═══ Record excerpts ═══

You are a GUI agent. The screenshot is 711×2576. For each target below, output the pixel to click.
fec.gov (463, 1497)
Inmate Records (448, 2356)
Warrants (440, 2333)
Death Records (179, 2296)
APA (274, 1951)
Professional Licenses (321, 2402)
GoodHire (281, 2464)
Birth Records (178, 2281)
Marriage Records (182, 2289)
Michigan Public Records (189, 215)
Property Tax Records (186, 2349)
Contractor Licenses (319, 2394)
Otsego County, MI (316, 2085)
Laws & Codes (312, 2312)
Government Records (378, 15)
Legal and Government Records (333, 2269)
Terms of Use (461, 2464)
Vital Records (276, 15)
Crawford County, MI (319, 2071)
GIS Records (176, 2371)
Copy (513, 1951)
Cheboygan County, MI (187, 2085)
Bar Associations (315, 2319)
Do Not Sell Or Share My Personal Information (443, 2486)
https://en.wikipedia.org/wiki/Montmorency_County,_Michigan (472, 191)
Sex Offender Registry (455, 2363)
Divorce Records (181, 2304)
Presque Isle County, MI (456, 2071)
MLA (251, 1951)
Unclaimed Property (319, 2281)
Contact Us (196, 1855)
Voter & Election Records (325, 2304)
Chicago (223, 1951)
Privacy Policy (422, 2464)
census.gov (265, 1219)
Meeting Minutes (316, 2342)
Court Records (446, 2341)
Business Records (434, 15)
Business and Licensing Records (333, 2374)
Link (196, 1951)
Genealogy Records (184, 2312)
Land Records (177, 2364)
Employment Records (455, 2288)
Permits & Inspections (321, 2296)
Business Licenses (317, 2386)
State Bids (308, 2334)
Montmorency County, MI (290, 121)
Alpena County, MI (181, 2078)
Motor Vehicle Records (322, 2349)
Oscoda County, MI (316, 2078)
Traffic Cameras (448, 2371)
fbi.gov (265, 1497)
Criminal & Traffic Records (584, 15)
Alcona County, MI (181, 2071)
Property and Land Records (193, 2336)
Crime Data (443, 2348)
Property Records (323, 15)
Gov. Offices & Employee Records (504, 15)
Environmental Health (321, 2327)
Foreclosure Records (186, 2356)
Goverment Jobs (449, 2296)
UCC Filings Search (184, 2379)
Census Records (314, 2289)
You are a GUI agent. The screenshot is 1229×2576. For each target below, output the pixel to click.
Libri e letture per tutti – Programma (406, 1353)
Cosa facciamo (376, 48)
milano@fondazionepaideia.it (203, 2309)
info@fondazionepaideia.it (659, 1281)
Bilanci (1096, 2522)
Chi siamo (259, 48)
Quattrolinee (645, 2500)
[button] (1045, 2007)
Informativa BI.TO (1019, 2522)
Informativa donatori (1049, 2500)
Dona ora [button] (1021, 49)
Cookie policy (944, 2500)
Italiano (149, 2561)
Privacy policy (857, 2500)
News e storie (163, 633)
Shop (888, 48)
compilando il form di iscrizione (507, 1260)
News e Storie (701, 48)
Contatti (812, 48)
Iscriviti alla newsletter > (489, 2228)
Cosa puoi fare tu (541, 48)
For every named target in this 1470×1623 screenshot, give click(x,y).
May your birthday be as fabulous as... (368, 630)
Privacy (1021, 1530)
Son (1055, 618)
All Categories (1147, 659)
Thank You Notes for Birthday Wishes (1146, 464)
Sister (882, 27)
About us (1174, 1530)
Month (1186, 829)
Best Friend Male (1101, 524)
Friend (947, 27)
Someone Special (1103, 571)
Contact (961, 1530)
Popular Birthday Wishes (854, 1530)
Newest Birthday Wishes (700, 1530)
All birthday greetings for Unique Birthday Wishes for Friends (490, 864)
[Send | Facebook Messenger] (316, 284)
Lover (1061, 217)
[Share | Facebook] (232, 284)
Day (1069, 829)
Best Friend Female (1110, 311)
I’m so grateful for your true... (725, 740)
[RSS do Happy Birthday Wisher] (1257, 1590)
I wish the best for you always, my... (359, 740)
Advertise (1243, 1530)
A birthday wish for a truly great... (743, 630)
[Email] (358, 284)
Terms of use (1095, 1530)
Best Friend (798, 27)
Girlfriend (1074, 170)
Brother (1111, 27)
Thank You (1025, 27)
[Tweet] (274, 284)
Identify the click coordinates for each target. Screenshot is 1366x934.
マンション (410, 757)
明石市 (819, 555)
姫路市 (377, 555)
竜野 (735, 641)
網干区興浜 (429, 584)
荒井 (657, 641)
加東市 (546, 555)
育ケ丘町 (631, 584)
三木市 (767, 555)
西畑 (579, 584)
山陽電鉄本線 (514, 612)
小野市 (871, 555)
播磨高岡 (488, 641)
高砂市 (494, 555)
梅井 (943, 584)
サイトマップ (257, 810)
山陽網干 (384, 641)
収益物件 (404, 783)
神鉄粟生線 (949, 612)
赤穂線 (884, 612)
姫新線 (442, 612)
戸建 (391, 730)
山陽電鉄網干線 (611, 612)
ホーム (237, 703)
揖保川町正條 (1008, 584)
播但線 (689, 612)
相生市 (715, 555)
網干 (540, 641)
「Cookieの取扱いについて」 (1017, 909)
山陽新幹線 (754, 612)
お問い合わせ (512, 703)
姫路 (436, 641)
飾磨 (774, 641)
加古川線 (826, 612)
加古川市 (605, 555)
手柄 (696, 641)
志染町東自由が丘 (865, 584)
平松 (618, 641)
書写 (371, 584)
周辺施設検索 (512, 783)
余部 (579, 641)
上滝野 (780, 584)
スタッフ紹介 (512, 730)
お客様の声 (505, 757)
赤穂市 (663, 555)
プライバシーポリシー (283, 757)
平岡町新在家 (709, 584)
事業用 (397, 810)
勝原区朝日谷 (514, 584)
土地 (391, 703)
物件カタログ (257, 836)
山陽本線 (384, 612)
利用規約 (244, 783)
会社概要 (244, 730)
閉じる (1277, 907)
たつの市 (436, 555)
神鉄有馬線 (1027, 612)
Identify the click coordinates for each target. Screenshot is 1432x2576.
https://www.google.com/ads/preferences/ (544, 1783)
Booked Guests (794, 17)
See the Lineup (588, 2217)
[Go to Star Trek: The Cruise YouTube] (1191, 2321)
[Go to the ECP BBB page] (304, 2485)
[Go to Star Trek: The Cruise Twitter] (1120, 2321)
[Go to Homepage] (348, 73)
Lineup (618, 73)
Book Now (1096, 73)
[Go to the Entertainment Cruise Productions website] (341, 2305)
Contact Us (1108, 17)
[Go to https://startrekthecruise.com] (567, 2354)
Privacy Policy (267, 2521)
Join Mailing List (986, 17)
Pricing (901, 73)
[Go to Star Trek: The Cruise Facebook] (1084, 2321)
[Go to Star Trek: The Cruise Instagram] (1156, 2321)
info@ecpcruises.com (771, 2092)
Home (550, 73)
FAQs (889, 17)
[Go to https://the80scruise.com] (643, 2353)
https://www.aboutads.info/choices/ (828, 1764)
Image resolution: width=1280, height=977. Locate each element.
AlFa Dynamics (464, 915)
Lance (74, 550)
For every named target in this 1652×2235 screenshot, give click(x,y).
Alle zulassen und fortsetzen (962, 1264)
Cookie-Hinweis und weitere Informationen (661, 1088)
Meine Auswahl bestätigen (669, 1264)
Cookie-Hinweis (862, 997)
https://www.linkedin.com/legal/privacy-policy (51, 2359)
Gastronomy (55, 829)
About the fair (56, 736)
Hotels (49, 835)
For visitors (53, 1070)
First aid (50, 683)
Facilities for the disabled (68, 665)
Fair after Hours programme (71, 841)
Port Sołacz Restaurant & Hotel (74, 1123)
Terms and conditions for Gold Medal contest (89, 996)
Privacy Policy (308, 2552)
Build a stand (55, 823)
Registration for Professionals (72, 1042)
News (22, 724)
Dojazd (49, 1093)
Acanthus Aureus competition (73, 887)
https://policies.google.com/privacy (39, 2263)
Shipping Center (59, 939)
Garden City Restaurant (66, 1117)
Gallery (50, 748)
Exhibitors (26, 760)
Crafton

═══

Aim of the task: Could you return exactly the stretch of the data above that starts at the line with "余部 (579, 641)" and ends at the line with "[Go to Star Trek: The Cruise Facebook]", both lines included?

Problem solution:
余部 (579, 641)
上滝野 (780, 584)
スタッフ紹介 (512, 730)
お客様の声 (505, 757)
赤穂市 (663, 555)
プライバシーポリシー (283, 757)
平岡町新在家 (709, 584)
事業用 (397, 810)
勝原区朝日谷 (514, 584)
土地 (391, 703)
物件カタログ (257, 836)
山陽本線 (384, 612)
利用規約 (244, 783)
会社概要 (244, 730)
閉じる (1277, 907)
たつの市 (436, 555)
神鉄有馬線 (1027, 612)
Identify the click coordinates for each target. Screenshot is 1432x2576.
https://www.google.com/ads/preferences/ (544, 1783)
Booked Guests (794, 17)
See the Lineup (588, 2217)
[Go to Star Trek: The Cruise YouTube] (1191, 2321)
[Go to the ECP BBB page] (304, 2485)
[Go to Star Trek: The Cruise Twitter] (1120, 2321)
[Go to Homepage] (348, 73)
Lineup (618, 73)
Book Now (1096, 73)
[Go to the Entertainment Cruise Productions website] (341, 2305)
Contact Us (1108, 17)
[Go to https://startrekthecruise.com] (567, 2354)
Privacy Policy (267, 2521)
Join Mailing List (986, 17)
Pricing (901, 73)
[Go to Star Trek: The Cruise Facebook] (1084, 2321)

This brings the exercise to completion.